Now cue the French guy in a striped boat shirt and black beret standing next to his pocket-sized parcel in Beaune.  Crinkling his nose in distain at us new fangled, American winemakers, he chides, "Mon Dieu! We onleeee uzzzeeeh nateeeev yeast."  With French Bourgogne considered a yard stick by which the world's pinots are measured, French winemaking techniques are co-opted by just about everyone.  So long live French fries and French toast!  For our Anderson Valley pinot noir we plan to go native, too.**

The flip side of this favored fungus is nail-biting anxiety that "native yeast" can be unpredictable, less hearty, and sporadically die off before their job is done.  For instance, too much heat or too much alcohol, both natural by products of fermentation, can kill them.  Or sometimes they're extra sensitive to the sulfur dioxide required to hold spoilage bacteria at bay- not good.  On the other hand, commercial yeast is bred to withstand the rising alcohol concentrations and temperatures that accompany brisk fermentation.  Less glamorous, perhaps, but at least surviving the arc of fermentation is assured.  Like reliable old Hondas, commercial strains promise a vigorous, reproducible, predictable fermentation- every time. 

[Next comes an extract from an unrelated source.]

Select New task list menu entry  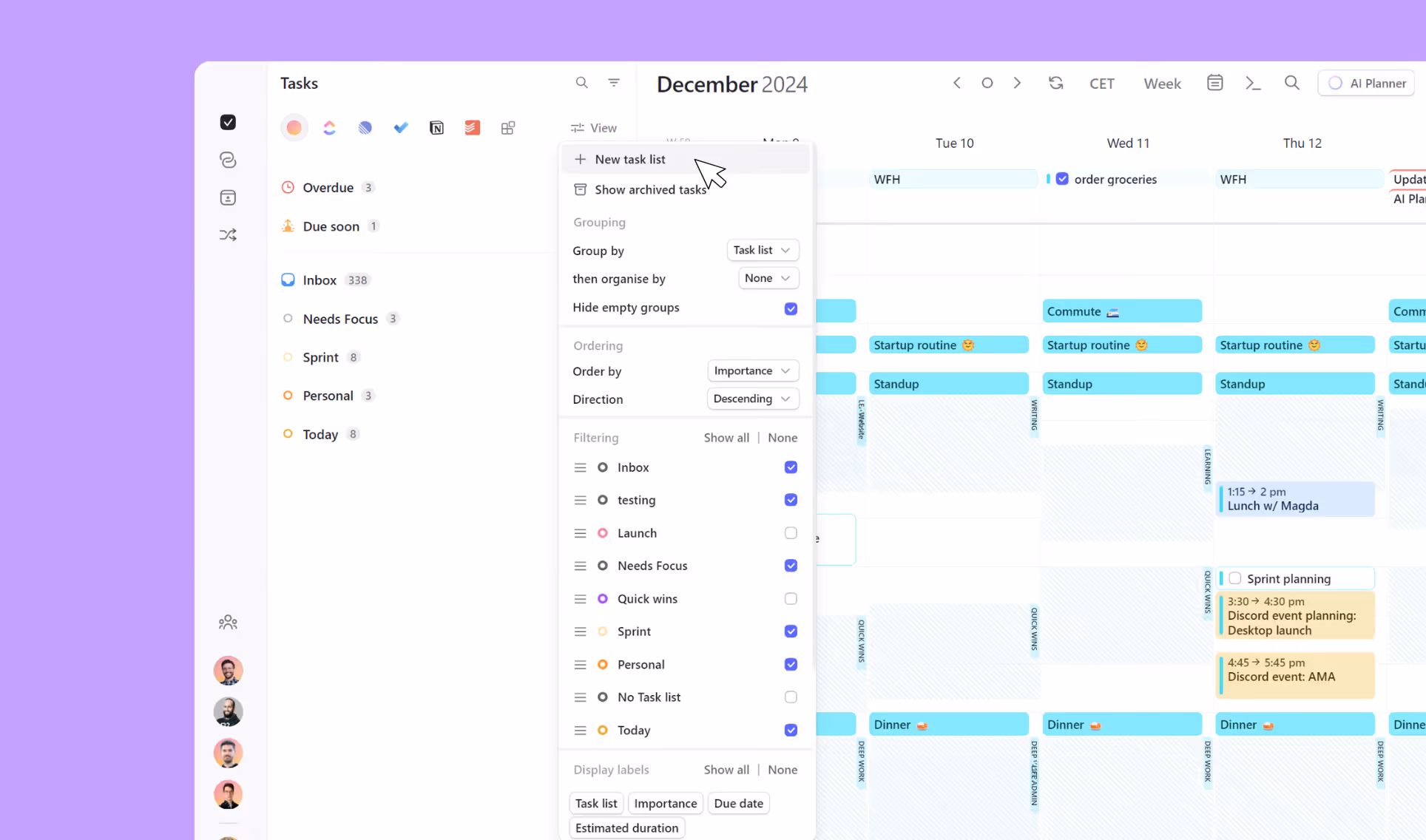(x=629, y=159)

The reality is that nearly all winemaking yeast is the same genus, Saccharomyces.  The great majority are even the same species, Saccharomyces cerevisiae.  This is the very same stuff you use to make beer or bread (you know those paper packets of Fleishman's activated yeast from Vons?).  The gunk lives on grape berries naturally, along with their other microbial buddies, in greater and lesser percentages.  "Going native" just presupposes that Mother Nature's S. cerevisiae out compete their microscopic neighbors.  And after press, when all of those "natural" winemakers dump the mucky, grape leftovers back into their fields as compost and fertilizer, that yeast just gets recycled next season, until the "native" yeast is pretty similar to the stuff right out of the can.

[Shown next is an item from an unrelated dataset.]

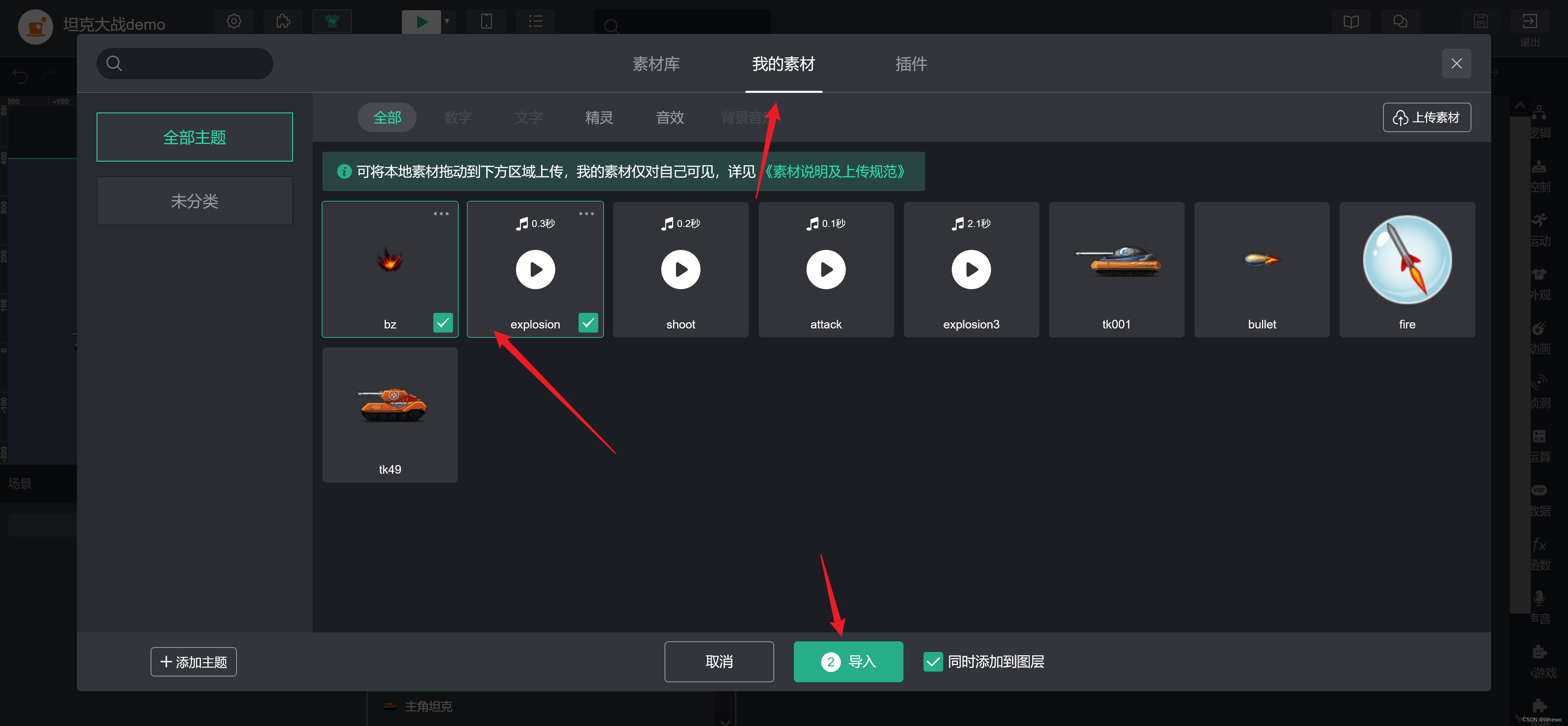This screenshot has height=726, width=1568.
Task: Open the three-dot menu on bz card
Action: pos(441,214)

At Bruliam, our yeast choices are simply a reflection of two very different wines made in two very different styles.  Anderson Valley: refined, elegant, earthy, and subdued, fermented with natural yeast.  And Santa Lucia Highlands: wild child, super fruity, hedonistic and heady, fermented as hot as our commercial yeast can withstand.  Same grape, different personalities, fraternal twins.

 

**We mean no disrespect to our Santa Lucia Highlands baby that was fed the finest commercial yeast science and technology has to offer.